Thanks for your reply Jane. No I haven’t been lifting at all. It’s really strange, and my arm symptoms at present are v mild. See my later answer to all for my plans. AND maybe listen to your own advice? Hope you feel better soon
You ladies are so informative! I had no idea about the arm lift thing being a classic sign of pmr. About 4 mos in, I had a cortisone shot in my shoulder as I couldn’t raise my right arm ( my pmr has always been one sided. I mean it affects both sides, but not at the same time 😳). Amazing that my rheumy didn’t pick up on that, while he was telling me he couldn’t give me a definitive diagnosis of pmr!
No-one can give a definitive dx of PMR - it is a clinical observation with no conclusive tests. And if you mentioned it was only on one side side that may not have registered...
The usual rule when you taper is if pain is immediate but eases after a couple of days it's pred withdrawal. If the pain increases it's more likely you need more pred. Reading between the lines I think you may also be doing too much? I'm in a bit of the same situation myself at the moment because of having too much to do right now, which I have no choice about. Have managed to give myself a flare.
I wonder if when you felt fatigue before and went up to ease the fatigue a better reaction for your long term tapering success might have been to make sure you got more rest? That's water under the bridge now, but can you cut yourself some slack this time? Yes, as Sheffieldjane says, you probably do need that extra .5 mg right now, and it would be better to take it now, or even a bit more, before things build up any more. You could take an extra 3 mg or even 5 mg for a couple of days, and then taper very quickly back to 7 if you had been all right there before most recent taper attempt. The other thing which happens is the disease itself can get a bit more active and we have to bite the bullet and deal with it before it gets out of hand. I'm a slow learner, and reluctant to increase, but learned from bitter experience last year that stamping out a flare at the beginning is more effective and results in less total pred intake than trying to tough it out.
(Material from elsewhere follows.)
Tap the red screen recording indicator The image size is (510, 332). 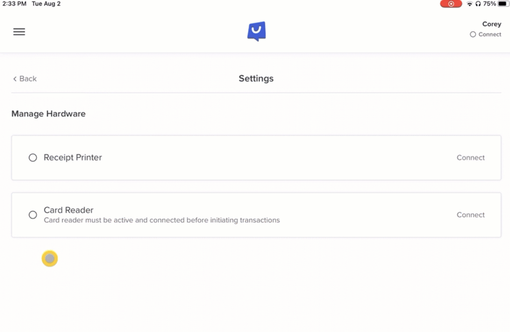451,4
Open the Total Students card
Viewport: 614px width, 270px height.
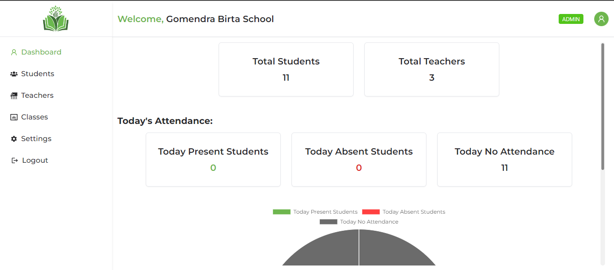tap(286, 69)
Thanks for your reply. See my later reply to all for my plan!
Regarding resting, I do still rest much more than I used to before PMR and usually feel well. I would not wish to attempt ‘normal’ activity levels. But when I was on 6.5mg I seemed unable to do much at all, and felt ghastly. Thanks for your help.
Hi Mary, I was diagnosed with PMR in 2015, and all I had at the time was pelvic and lower back pain after an MRI showed that blood tests where required my ESR and CRP where elevated so I went ion pred . I got down to 3.5mg great for a while after a chest infection had severe neck upper back and chest pain , so I have sort of reverse of your symptoms . So yes pelvic pain is common .i’m back On 10mg unfortunately but the pain under control again . Feels like i’m Starting again 😩 good luck
Thank you everyone for your replies. I am going to stick with 7 for the next few days. And see if symptoms subside. If they do I will try 6.5 in the New Year ( or later as due to go to New Zealand in mid Jan). If they don’t I will bounce up to 9 or 10 for a few days to ZAP the inflammation and then come back to 7. I will also do the right thing in TRYING to contact my GP today.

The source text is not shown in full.